» Action item
Look below for the line that contains "Open the Typography menu item", then quote it and all the lines after it, exactly, with the pictures left out.

» Records for processing

○ ○ ○ ○ ○ ○ ○

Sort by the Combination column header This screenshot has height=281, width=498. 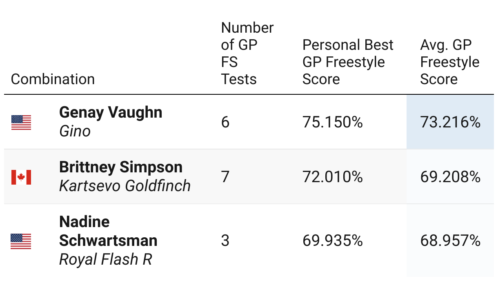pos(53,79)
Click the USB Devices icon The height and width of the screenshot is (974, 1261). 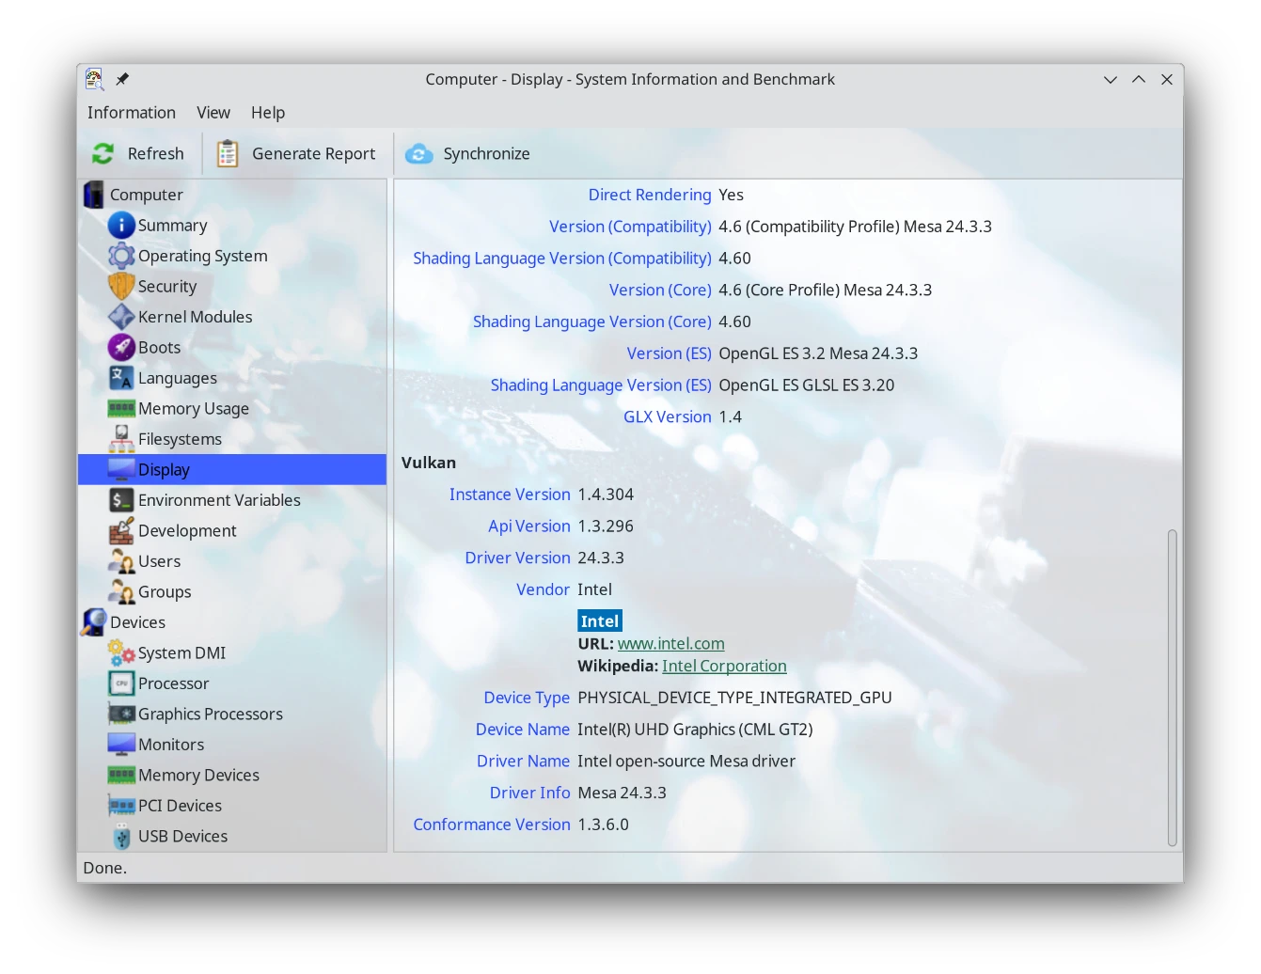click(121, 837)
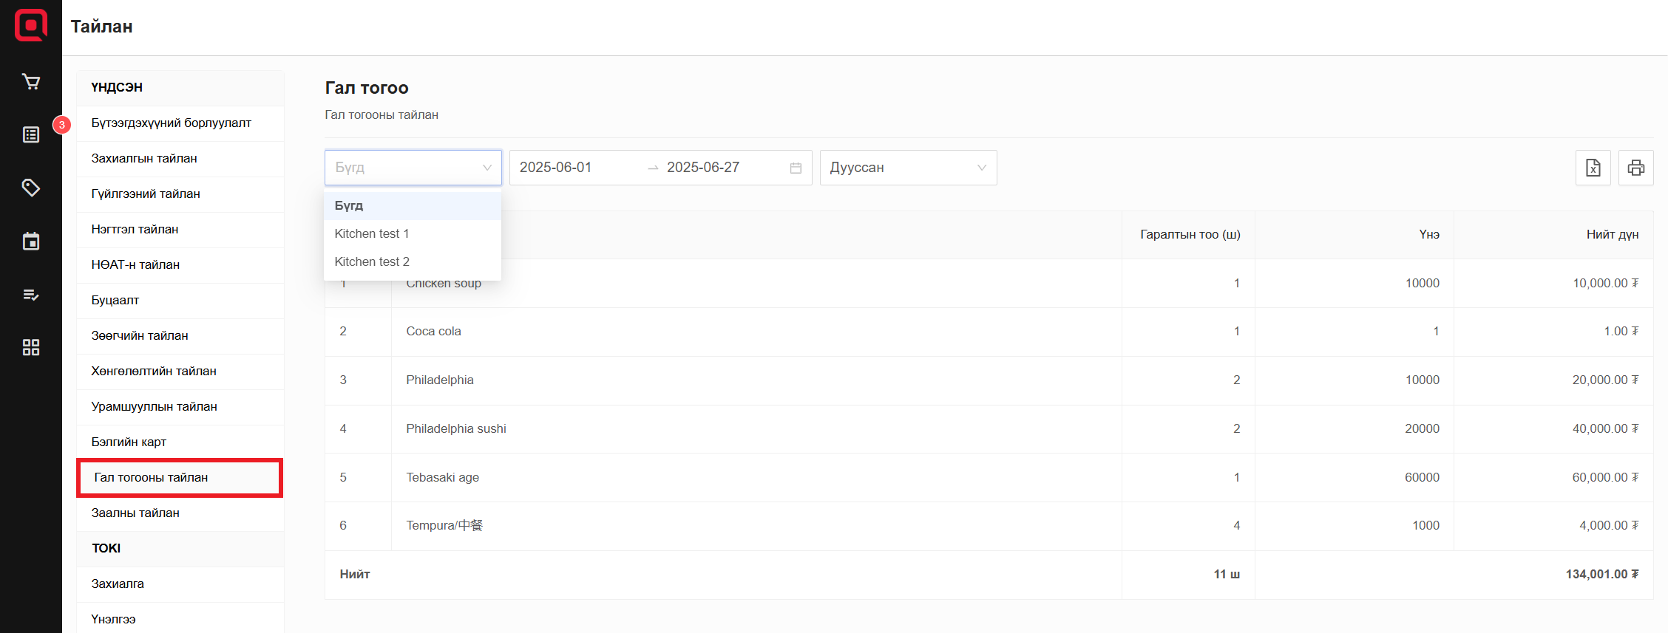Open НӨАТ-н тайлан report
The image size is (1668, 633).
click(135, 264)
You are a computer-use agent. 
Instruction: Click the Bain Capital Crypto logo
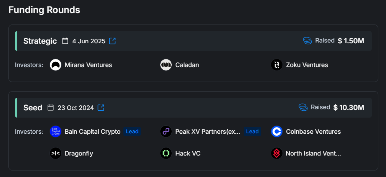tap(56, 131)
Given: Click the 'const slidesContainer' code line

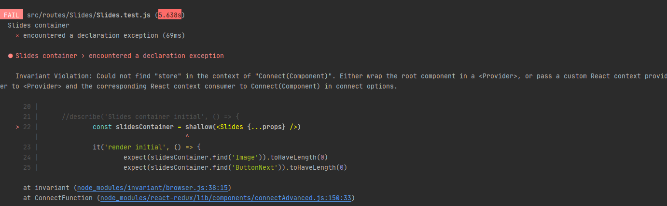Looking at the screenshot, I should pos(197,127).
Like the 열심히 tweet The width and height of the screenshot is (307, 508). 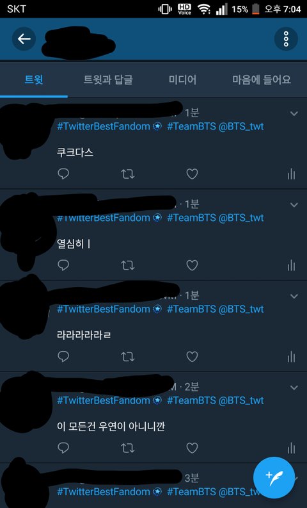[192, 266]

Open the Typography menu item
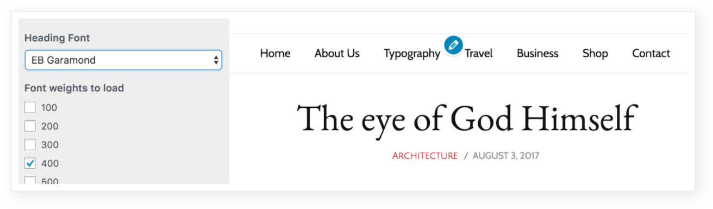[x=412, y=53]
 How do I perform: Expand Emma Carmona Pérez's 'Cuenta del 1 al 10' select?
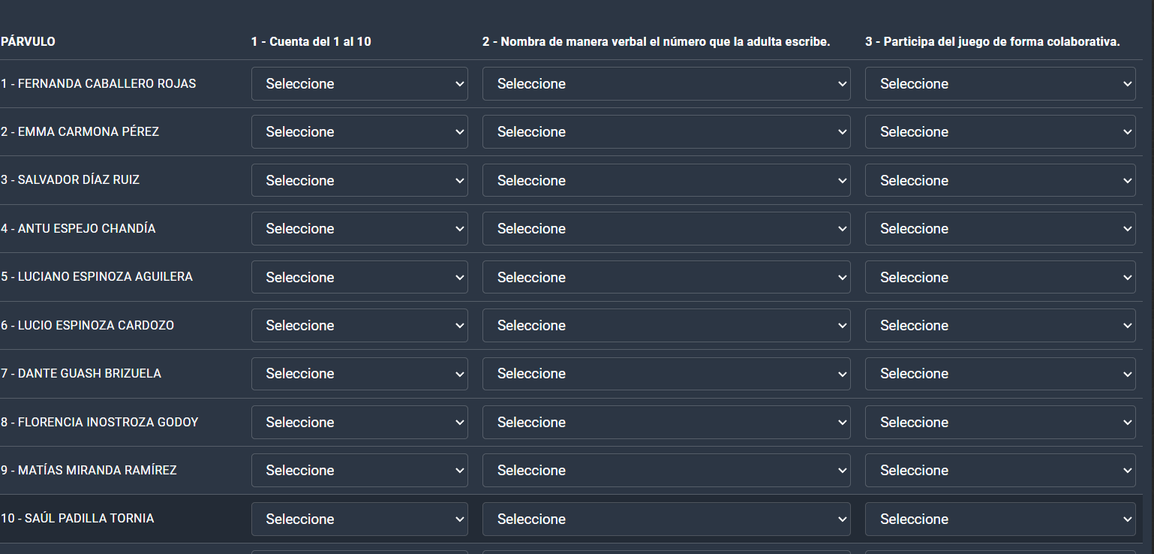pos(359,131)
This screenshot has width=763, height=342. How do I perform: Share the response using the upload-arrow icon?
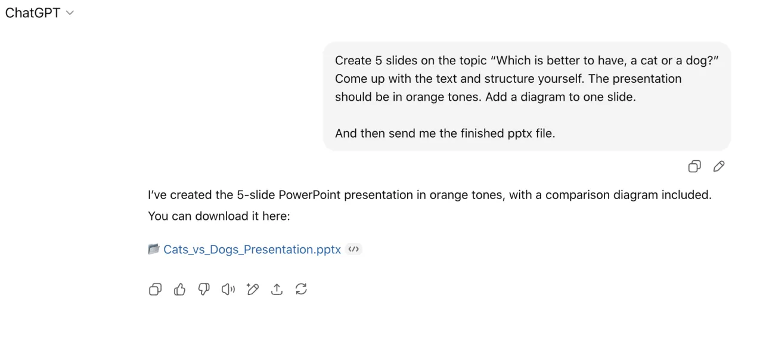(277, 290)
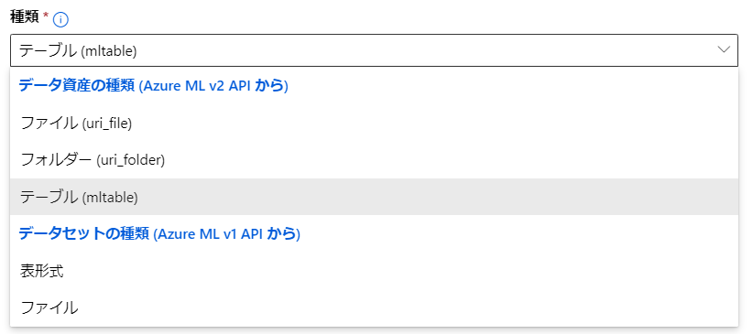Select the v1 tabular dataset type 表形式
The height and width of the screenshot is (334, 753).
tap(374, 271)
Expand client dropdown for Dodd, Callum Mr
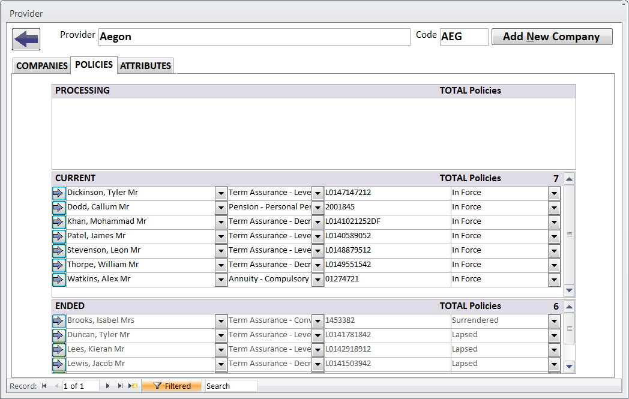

○ ○ ○ ○ ○ ○ ○

» Solved problem
Open the Typography menu item
[x=412, y=53]
 How do I perform: Expand Emma Carmona Pérez's 'Cuenta del 1 al 10' select?
pos(359,131)
This screenshot has width=763, height=342. How do I perform: Share the response using the upload-arrow icon?
(277, 290)
Select the v1 tabular dataset type 表形式
The height and width of the screenshot is (334, 753).
tap(374, 271)
Expand client dropdown for Dodd, Callum Mr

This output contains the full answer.